Active Directory - SAML
Add Ebbot to your Active Directory
When a user logs into Ebbot it is done using the access management platform Keycloak. Keycloak can connect to your external Active Directory (AD) using a feature called “User Federation”. This feature makes it possible to synchronise users, groups and their roles from AD to Keycloak.
We (Ebbot) always recommend that you configure the integration of Ebbot into a test AD, if you have one. If your organisation does not have a test AD, just follow the instructions and configure the integration to production.
If you have a contact person at Ebbot that is involved in the configuration, please add this person to your AD so that they can test the login.
Provide us with IdP SAML entity descriptor metadata (URL from where it can be fetched or as a file). The URL can look something like this: "https://fed.client.se/federationmetadata/2007-06/federationmetadata.xml".
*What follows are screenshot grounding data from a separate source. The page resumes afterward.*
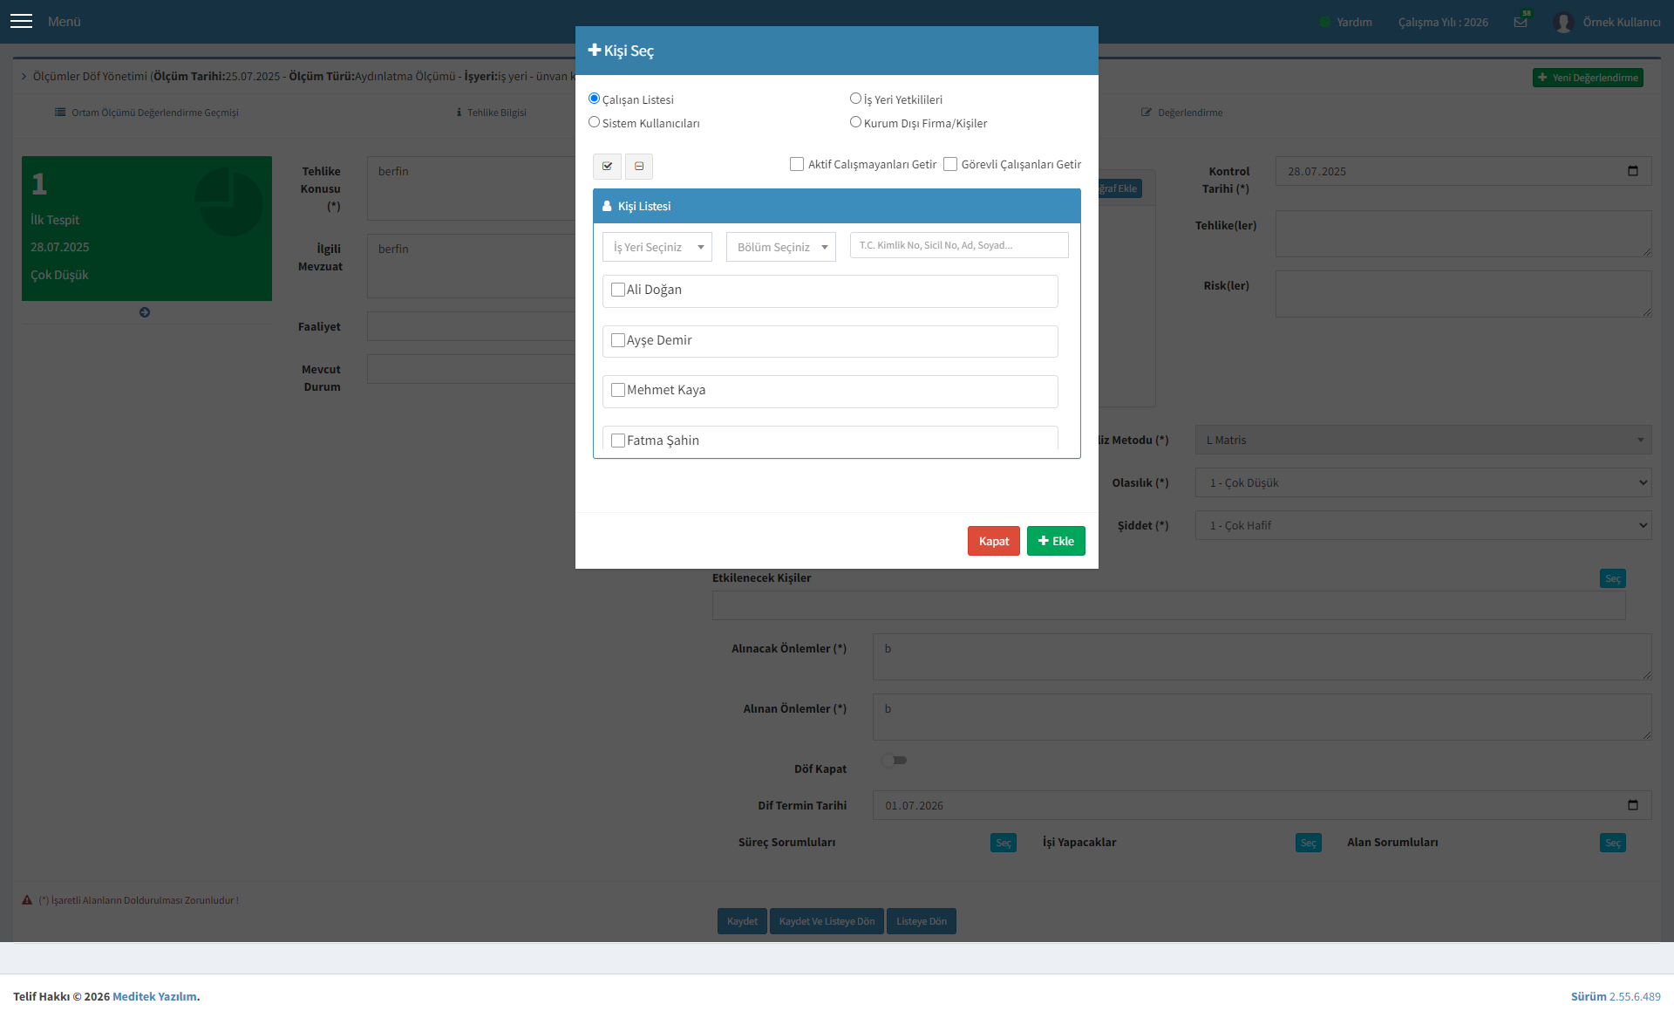Viewport: 1674px width, 1018px height.
Task: Click the red Kapat button
Action: coord(994,541)
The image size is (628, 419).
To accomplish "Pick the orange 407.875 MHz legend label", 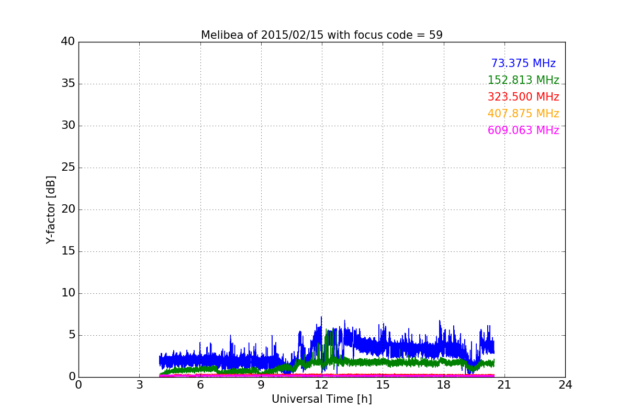I will pyautogui.click(x=523, y=114).
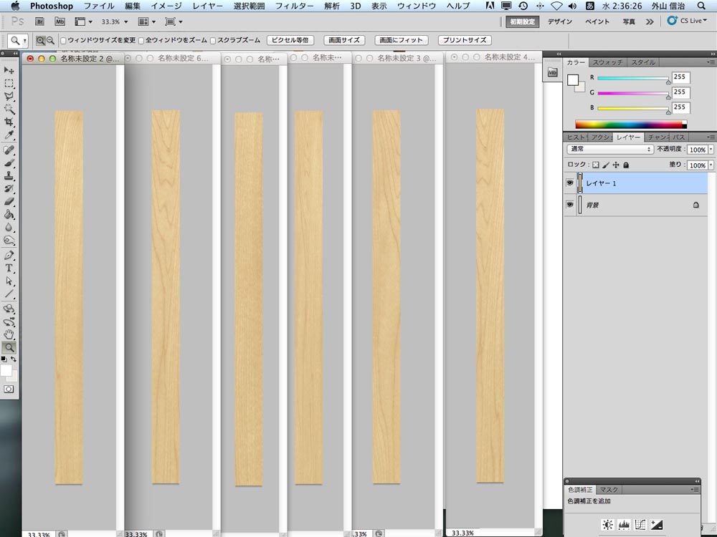Click the Magic Wand tool
Viewport: 717px width, 537px height.
9,109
The federation file should include the needed attributes logging into Ebbot via AD. You will find the essential attributes below:
The user’s first name
The user’s last name
The user’s email address
The user’s user ID
The role that the user should have in Ebbot
The bots that the user should access in Ebbot
The skills the user should have in Ebbot
In your AD, the configuration of attributes can look something like this:
<SubjectConfirmationData InResponseTo="XXXX" NotOnOrAfter="XXXX" Recipient=“XXXX.ebbot.eu”/>
<Conditions NotBefore="XXXX" NotOnOrAfter="XXXX">
Please note that:
- Skills are only relevant if they are included in your Ebbot setup
- When setting the roles, make sure that there is only one role per person
To continue the configuration, you need a SP SAML entity descriptor metadata URL from Ebbot to insert in your AD.
You can set up yourself, a colleague or your Ebbot contact person as an Ebbot user in your AD to test if the configuration was successful.